Gas tanks nozzles

Well, our British cousins would likely object to gas tank nozzles being on the passenger side of their vehicles. :wink:

Yes, MGs or at least the MGA I used to drive.

And my Porsche 911 had this arrangement, too. The fuel fill was high on the left (driver’s side) front fender, so you could easily watch as it was being filled. (I live in NJ where one of the few advantages is that all gas is still full serve.)

Re: the OP, I agree this is a pain. I travel for business and drive a lot of rental cars, and when it’s time to fill up, I ALWAYS seem to guess wrong as to which side the cap is on.

The really old VW beetles had the filler under the trunk lid.
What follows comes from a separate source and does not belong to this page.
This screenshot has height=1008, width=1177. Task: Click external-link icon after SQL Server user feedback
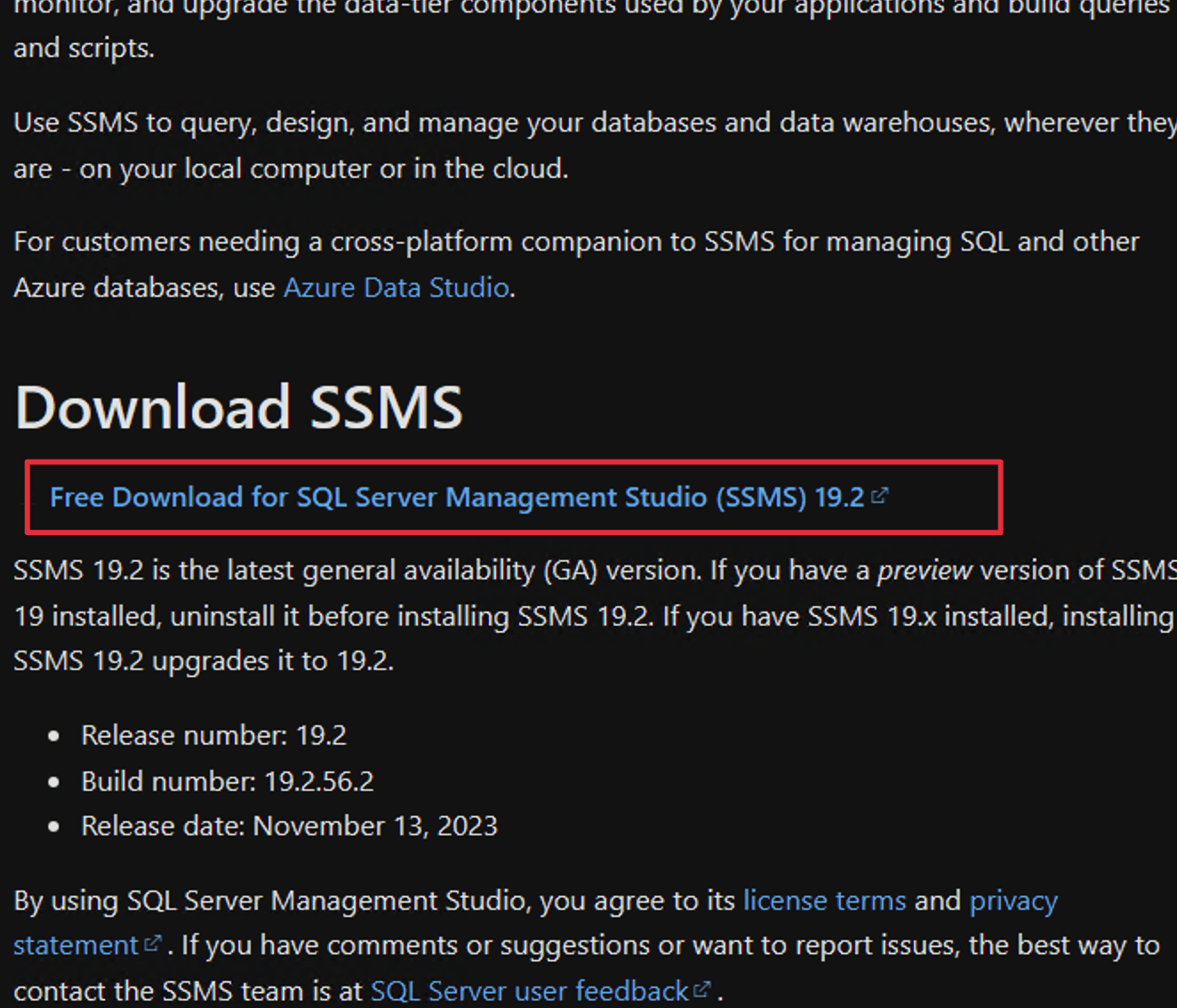[702, 989]
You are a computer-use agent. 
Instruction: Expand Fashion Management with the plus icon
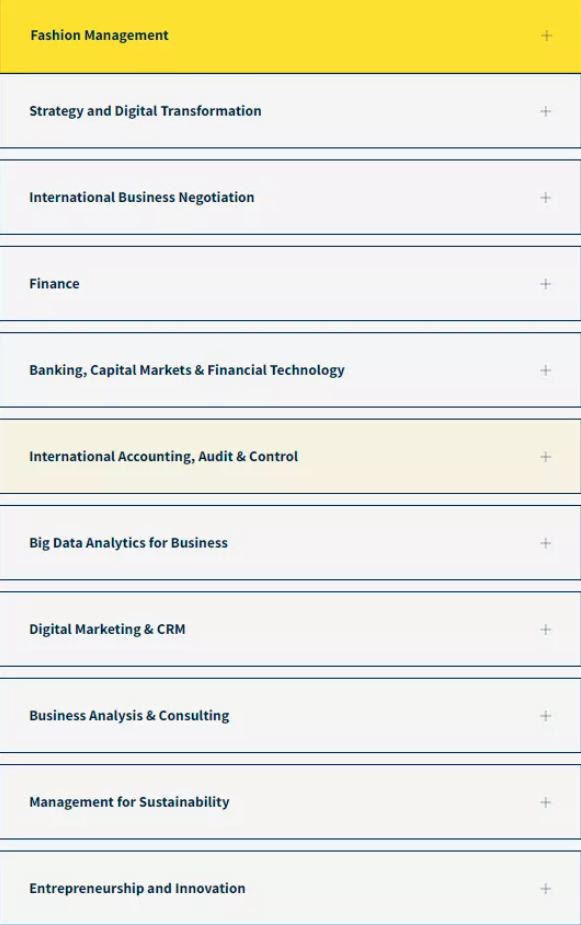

I know because my father had a '57 and that’s where his was.

Some inattentive gas pump jockey spilled about a quart of gas in that trunk and the Old Man went ballistic.

BTW, some of the old cars with center-fill gas tanks had the filler behind a retractible panel (e.g. the 1961 Cadillac), some had an exposed cap ( e.g. the early Ford Falcon), but the worst had the filler behind a spring-loaded license plate holder that either snapped back too hard and made you spill the gas while inserting or removing the nozzle or lost tension and made you wire it up in order for the cops to see your license plate.